=== INPUT MATERIAL ===
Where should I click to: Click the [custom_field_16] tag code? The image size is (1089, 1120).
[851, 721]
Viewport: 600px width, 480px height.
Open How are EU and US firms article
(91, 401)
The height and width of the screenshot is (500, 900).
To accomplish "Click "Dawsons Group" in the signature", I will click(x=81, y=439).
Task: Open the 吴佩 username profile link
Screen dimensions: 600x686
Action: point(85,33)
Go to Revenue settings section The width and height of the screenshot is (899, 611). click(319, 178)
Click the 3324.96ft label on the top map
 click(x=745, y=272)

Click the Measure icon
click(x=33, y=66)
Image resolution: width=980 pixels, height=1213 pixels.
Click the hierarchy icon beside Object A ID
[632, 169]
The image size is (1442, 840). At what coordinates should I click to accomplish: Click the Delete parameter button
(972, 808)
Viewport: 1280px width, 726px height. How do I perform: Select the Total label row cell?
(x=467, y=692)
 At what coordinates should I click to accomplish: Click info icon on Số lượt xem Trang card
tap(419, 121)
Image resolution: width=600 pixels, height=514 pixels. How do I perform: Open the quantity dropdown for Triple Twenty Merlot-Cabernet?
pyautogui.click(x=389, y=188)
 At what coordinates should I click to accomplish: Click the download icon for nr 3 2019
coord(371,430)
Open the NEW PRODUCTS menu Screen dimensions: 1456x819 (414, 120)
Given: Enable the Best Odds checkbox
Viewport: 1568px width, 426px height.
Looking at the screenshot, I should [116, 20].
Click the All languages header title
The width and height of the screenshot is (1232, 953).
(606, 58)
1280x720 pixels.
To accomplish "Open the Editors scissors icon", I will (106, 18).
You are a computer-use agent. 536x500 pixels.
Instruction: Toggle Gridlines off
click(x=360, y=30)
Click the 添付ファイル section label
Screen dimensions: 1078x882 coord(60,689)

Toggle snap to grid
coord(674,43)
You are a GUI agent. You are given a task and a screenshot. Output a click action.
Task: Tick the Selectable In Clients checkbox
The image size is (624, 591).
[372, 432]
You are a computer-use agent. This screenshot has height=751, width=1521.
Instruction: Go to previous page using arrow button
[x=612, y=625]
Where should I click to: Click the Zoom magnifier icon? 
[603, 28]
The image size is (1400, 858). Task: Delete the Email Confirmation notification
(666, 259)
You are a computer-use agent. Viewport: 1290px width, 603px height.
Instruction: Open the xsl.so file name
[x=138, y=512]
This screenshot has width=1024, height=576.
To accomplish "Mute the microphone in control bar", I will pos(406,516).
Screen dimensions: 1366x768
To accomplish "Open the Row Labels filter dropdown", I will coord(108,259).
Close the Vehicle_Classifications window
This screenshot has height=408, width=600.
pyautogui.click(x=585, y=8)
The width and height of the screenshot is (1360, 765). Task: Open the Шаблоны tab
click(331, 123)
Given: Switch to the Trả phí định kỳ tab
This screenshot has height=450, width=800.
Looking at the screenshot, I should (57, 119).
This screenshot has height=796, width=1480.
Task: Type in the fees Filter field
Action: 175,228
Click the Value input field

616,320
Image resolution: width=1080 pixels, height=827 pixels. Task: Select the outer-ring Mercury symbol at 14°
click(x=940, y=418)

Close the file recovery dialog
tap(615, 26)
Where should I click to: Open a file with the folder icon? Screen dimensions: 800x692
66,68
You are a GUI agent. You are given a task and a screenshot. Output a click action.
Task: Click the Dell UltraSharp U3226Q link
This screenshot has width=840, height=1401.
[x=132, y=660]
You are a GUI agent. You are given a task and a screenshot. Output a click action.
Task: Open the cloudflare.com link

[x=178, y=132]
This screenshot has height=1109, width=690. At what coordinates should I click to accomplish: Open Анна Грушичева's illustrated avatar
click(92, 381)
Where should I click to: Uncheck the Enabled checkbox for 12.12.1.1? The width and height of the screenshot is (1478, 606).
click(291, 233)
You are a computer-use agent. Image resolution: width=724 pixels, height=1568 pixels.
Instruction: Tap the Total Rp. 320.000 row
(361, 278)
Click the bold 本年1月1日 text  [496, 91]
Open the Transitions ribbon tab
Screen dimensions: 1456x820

=== YOUR ASSIGNMENT ===
What is needed is a verbatim copy of every line in the records above from the one containing "Instruction: Go to" down to the one containing "Given: Switch to the Trả phí định kỳ tab", both included, and nothing more.

=== REPLY ===
Instruction: Go to previous page using arrow button
[x=612, y=625]
Where should I click to: Click the Zoom magnifier icon? 
[603, 28]
The image size is (1400, 858). Task: Delete the Email Confirmation notification
(666, 259)
You are a computer-use agent. Viewport: 1290px width, 603px height.
Instruction: Open the xsl.so file name
[x=138, y=512]
This screenshot has width=1024, height=576.
To accomplish "Mute the microphone in control bar", I will pos(406,516).
Screen dimensions: 1366x768
To accomplish "Open the Row Labels filter dropdown", I will coord(108,259).
Close the Vehicle_Classifications window
This screenshot has height=408, width=600.
pyautogui.click(x=585, y=8)
The width and height of the screenshot is (1360, 765). Task: Open the Шаблоны tab
click(331, 123)
Given: Switch to the Trả phí định kỳ tab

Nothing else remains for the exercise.